Nor can we think that the omission of the word “trustee” in the note excused the defendant from the duty of examining the mortgage, to see the nature of the title he was taking. The mortgage was a constituent part of his security. It was not only a link in the title which he was taking, but it was itself produced and delivered to him as representing the title. The rule is general, is stated in various text-books, and is recognized in a multitude of cases, that, where a purchaser has notice of a deed, he is bound by all its contents. 2 Sugd. Vend. & P. 775. 4 Kent Com. 179. 1 Story Eq. Jur. § 400. Kerr on Fraud & Mistake (Am. ed.) 240, 241. 2 Pomeroy Eq. §§ 626-628. Asimilar rule has been applied in this State to persons who enter into and accept written contracts.

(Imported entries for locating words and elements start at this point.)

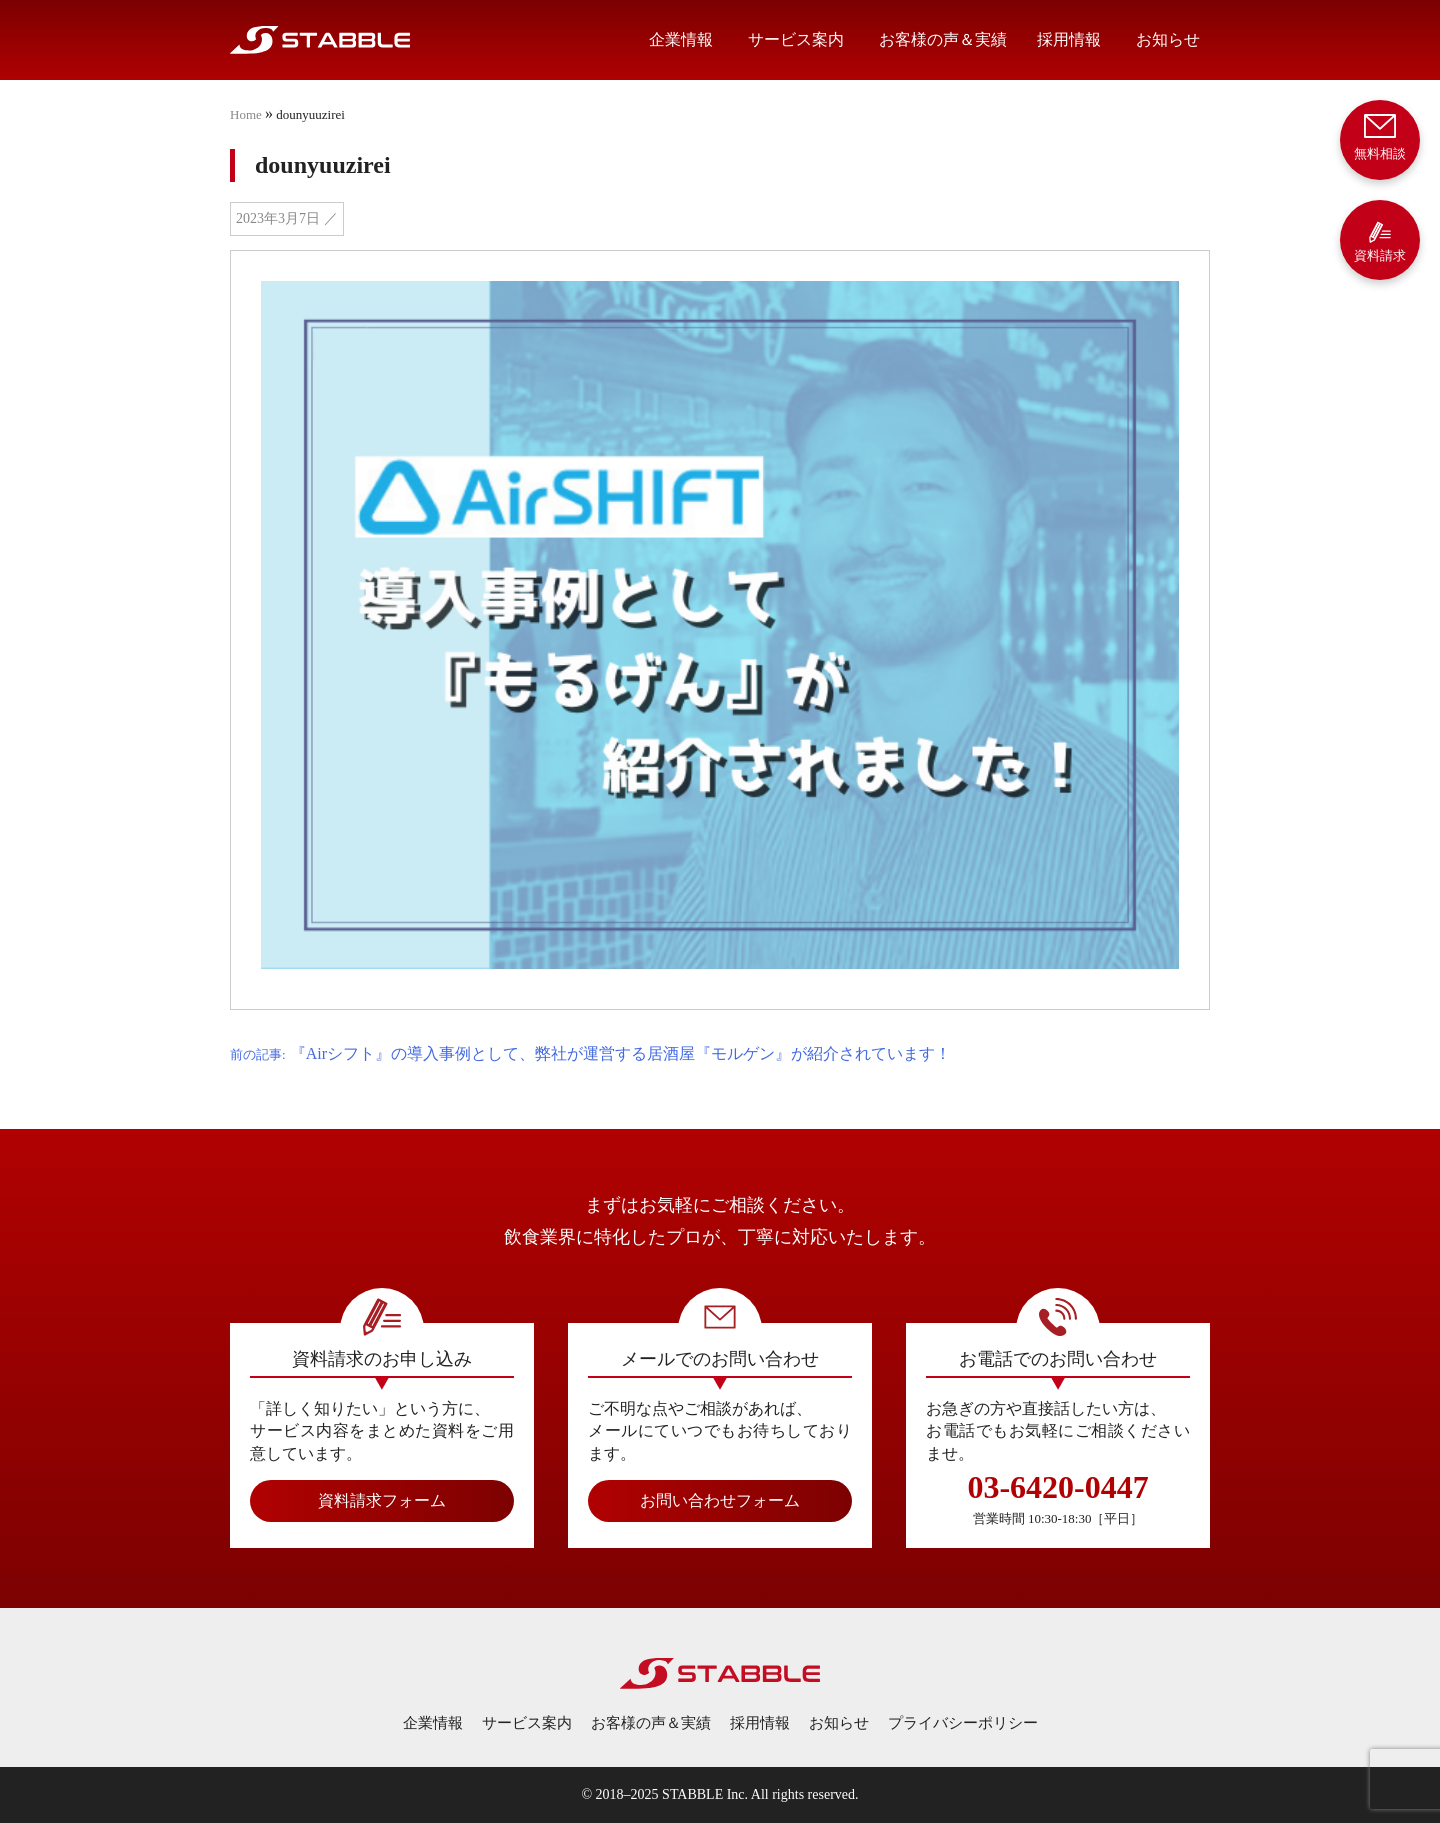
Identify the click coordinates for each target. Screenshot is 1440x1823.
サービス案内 (796, 39)
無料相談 (1380, 135)
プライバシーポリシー (963, 1723)
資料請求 (1380, 241)
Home (246, 114)
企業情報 (681, 39)
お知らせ (1168, 39)
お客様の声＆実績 (943, 39)
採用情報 (1069, 39)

Grace v. Adams, 100 Mass. 505. Monitor Ins. Co. v. Buffum, 115 Mass. 343. The truth appears to be, that the defendant accepted the mortgage without taking pains to read it. If he had read it, he would have discovered all that was necessary for his protection. The law holds him to the legal duty of reading it, and of informing himself of all it contains. He must be conclusively presumed to have performed this duty, and cannot be heard to say that he did not. His legal position is the same as if he had actually read it.

Finally, it is urged that the words “ trustee as aforesaid ” were written obscurely, and in a manner likely to escape observation; and the original mortgage has been submitted to us. It is not *515suggested that the mortgage was drawn with a view to enable a fraud to be practised upon an unwary purchaser, nor do we find anything in its appearance to warrant such a suggestion. The handwriting is not very plain; but the words in question are not especially illegible. We should be slow to declare that a general obscurity in the handwriting of a mortgage would entitle anybody to buy it without taking pains to ascertain what the hieroglyphics might mean; but in the present case we find no such obscurity as to make a reader likely to overlook those words. Decree for the plaintiff.